##### PROVIDED TEXT
Closed ankbaras closed 3 years ago

ankbaras commented 3 years ago

Different results from BSTS models in Windows v/s Linux environments

Hi Steve,

We are using BSTS models for a certain forecasting project, and while the models are working quite well on our local Windows systems that we used for prototyping the code, we notice performance degradation on average while trying to deploy them on a Linux environment (Ubuntu 20.04). To diagnose what might be going wrong, we performed a simple experiment with R's iris dataset. Attaching the results where we tried varying the environment, the version of base R used, as well as differing versions of the library itself.

image

PFB the code used to arrive at the above results:

`library(bsts) library(datasets)

train <- iris[1:100, 1:3] test <- iris[101:150, 1:3]

state <- list() state <- bsts::AddLocalLevel(state, train$Sepal.Length) model <- bsts::bsts(Sepal.Length ~ ., state.specification=state, niter = 1000, data = train, seed = 2020, ping = 0)

burn <- 100 preds <- bsts::predict.bsts(model, newdata=test, seed=2020, burn=burn) preds$mean

colMeans(model$coefficients[-(1:burn), ])`

A deeper dive in the source code leads me to believe this behaviour might be arising due to using srand() to set the seed within the seed_rng_from_R.cpp file. Though in most cases the differences in results are not as significant, since we are modeling on log(x) rather than x, these differences tend to be exaggerated while evaluating prediction accuracy on the actual data.
##########
■ **WORK TASK**
Decide whether each statement agrees with the BSTS issue above, answering yes or no and quoting the deciding words. (a) The models performed better on Linux than on the local Windows systems. (b) The experiment used R's iris dataset. (c) The project models log(x) rather than x.
##### INFORMATION GIVEN
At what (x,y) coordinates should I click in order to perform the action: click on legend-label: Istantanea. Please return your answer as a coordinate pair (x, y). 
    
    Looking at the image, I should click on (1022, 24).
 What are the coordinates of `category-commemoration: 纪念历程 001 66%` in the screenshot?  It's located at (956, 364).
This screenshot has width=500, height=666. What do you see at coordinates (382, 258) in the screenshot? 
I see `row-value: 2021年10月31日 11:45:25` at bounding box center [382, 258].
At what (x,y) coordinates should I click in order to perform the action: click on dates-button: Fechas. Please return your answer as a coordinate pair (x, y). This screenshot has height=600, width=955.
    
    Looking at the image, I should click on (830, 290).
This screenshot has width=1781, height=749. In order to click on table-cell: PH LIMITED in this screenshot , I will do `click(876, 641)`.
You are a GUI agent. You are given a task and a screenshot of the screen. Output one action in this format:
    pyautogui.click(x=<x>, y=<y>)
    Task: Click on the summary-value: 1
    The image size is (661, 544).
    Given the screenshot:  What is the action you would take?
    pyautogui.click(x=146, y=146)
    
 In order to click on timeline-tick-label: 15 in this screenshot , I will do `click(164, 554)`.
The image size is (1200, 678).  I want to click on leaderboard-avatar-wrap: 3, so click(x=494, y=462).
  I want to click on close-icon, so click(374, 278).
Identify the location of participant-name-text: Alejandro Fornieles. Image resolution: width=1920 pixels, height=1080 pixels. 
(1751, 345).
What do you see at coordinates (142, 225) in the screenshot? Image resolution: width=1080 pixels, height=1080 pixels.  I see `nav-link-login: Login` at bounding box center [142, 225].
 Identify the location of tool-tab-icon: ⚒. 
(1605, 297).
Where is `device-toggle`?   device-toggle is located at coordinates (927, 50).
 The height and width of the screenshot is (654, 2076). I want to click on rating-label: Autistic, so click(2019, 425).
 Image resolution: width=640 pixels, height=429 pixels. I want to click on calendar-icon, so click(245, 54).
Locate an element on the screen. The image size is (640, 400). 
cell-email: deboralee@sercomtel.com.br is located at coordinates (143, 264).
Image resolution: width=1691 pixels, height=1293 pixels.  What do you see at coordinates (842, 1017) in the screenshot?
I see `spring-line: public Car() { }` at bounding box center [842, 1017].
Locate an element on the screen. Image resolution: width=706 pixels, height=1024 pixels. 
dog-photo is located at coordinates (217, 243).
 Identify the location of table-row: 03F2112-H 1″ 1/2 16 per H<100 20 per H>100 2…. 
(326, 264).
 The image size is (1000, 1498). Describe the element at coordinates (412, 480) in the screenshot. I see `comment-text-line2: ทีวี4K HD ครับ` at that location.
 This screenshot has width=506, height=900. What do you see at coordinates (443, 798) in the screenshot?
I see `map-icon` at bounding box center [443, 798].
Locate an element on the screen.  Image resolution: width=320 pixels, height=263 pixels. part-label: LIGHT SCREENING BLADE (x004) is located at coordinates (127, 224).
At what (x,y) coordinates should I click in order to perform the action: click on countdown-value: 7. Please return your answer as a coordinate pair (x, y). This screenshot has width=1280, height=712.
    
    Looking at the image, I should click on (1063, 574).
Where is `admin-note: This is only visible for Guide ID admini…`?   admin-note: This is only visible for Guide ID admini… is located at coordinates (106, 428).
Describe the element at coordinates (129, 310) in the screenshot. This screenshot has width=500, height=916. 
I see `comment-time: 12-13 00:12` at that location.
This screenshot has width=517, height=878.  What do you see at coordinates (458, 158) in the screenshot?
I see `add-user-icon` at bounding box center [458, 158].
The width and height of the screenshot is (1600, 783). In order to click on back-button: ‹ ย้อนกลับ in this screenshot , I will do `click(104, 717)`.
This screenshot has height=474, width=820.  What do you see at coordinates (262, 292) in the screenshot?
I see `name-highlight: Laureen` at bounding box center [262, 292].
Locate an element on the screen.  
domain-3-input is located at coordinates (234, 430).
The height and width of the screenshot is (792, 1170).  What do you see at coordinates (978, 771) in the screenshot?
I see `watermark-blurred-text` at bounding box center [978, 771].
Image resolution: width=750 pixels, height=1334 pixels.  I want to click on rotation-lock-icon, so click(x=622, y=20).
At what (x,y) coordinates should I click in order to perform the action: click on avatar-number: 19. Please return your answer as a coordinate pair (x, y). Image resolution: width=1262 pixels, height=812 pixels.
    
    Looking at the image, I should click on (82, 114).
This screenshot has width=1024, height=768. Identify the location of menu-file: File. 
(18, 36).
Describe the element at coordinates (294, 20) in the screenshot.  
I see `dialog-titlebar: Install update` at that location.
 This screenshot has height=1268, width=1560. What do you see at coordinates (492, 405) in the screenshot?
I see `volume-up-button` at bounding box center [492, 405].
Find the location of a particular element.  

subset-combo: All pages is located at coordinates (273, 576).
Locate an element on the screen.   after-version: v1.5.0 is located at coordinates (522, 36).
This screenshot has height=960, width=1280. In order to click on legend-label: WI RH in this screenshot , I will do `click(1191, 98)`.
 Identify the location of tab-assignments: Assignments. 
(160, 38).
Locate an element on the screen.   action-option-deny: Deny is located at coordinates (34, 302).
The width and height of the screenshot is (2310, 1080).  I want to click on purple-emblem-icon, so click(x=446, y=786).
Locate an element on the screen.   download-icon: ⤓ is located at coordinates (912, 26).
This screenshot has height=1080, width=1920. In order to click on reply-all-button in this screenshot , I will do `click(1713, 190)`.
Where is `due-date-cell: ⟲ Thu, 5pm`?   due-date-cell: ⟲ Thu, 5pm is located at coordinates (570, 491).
##########
■ **OUTPUT FOR THIS EXERCISE**
(a) No: "we notice performance degradation on average while trying to deploy them on a Linux environment (Ubuntu 20.04)"
(b) Yes: "we performed a simple experiment with R's iris dataset"
(c) Yes: "since we are modeling on log(x) rather than x"